I'm trying to figure out how I could identify documents (tweets in this case) based on a term they may include.
Say I have this data frame (df), which is composed of a list of the screen name of Twitter users and one of their tweets.
> df
ScreenName tweet
[1,] "Guy A" "one random tweet"
[2,] "Guy B" "another random tweet"
[3,] "Guy C" "a third random piece of text"
Well, within this data frame I would like to get the tweets that include a certain term -say "tweet"- and extract those in to a new data frame (df2) like so:
> df2
ScreenName tweet
[1,] "Guy A" "one random tweet"
[2,] "Guy B" "another random tweet"
I assume there must be a way to do it using the tm or qdap packages. But could not find anything and so ended up with this mess;
After cleaning the corpus I convert to termDocumentMatrix
tdm <- TermDocumentMatrix(corpus, control=list(minWordLength=1))

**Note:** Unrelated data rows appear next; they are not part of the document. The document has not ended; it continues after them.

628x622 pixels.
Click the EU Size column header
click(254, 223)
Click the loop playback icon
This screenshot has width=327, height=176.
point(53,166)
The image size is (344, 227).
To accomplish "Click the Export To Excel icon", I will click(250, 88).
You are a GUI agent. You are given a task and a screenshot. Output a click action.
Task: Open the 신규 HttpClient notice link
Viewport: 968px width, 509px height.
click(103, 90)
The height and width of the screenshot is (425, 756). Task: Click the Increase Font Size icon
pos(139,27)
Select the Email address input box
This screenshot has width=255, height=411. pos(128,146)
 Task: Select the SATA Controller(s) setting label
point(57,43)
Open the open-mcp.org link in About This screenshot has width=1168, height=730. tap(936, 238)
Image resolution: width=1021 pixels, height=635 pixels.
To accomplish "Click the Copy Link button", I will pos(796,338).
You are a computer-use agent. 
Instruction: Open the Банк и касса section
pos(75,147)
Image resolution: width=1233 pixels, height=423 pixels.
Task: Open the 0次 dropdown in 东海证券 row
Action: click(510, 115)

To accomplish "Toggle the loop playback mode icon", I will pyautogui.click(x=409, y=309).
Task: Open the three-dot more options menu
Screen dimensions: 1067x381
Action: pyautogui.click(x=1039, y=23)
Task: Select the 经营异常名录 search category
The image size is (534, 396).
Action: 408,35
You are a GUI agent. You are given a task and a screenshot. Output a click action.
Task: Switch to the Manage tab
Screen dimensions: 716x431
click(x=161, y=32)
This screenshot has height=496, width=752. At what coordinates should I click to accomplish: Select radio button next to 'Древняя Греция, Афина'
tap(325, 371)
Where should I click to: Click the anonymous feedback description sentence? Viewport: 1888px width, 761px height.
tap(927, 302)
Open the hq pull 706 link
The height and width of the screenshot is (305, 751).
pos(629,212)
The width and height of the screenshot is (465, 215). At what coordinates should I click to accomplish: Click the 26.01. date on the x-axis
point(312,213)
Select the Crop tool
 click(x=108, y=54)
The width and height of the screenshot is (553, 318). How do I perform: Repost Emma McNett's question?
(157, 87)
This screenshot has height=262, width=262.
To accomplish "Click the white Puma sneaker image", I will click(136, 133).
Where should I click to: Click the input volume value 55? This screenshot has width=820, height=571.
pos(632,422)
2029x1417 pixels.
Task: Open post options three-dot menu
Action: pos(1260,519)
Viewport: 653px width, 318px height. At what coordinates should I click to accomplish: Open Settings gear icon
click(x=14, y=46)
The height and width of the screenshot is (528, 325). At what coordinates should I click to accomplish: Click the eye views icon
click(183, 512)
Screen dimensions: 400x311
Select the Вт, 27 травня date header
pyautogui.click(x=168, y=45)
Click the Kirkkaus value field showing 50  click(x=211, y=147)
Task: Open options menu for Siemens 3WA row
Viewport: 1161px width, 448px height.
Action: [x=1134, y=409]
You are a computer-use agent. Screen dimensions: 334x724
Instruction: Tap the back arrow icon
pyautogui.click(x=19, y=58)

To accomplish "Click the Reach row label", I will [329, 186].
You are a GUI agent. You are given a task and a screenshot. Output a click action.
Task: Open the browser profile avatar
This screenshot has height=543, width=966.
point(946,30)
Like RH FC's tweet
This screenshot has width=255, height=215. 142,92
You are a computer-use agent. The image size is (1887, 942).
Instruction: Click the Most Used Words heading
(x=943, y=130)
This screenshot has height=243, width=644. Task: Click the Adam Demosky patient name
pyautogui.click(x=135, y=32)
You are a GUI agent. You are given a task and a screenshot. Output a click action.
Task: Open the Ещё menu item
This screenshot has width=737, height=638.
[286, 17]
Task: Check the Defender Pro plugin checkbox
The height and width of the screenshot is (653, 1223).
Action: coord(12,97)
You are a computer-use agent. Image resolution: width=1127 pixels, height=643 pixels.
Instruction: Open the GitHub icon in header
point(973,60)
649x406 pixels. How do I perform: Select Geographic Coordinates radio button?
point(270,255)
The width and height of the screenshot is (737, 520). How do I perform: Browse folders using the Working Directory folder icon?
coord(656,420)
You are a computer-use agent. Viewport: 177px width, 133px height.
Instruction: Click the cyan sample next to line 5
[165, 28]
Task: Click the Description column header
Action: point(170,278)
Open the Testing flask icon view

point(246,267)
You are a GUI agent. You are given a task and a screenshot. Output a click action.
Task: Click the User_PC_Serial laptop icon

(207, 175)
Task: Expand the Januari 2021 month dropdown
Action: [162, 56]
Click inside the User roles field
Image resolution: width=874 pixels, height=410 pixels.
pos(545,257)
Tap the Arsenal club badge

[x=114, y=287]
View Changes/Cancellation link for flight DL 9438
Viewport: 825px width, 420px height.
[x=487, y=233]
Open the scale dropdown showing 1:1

I then identify in which row of the Term Document Matrix the term I am interested in is
t <- as.vector(tdm[term,])
Subset - if term has been mentioned more than once
t.df <- as.data.frame(t)
t.sub <- subset(t.df, t >= 1)
Get document number (row number)
t.n <- as.numeric(rownames(t.sub))
Create new data frames where t.tw - only including tweets mentioning term and t.o - other tweets
t.tw <- tw[t.n,]
t.o <- tw[!1:nrow(tw) %in% t.n, ]
Thanks for your help.
Apologies if the horrendous piece of code above has offended any accomplished R users.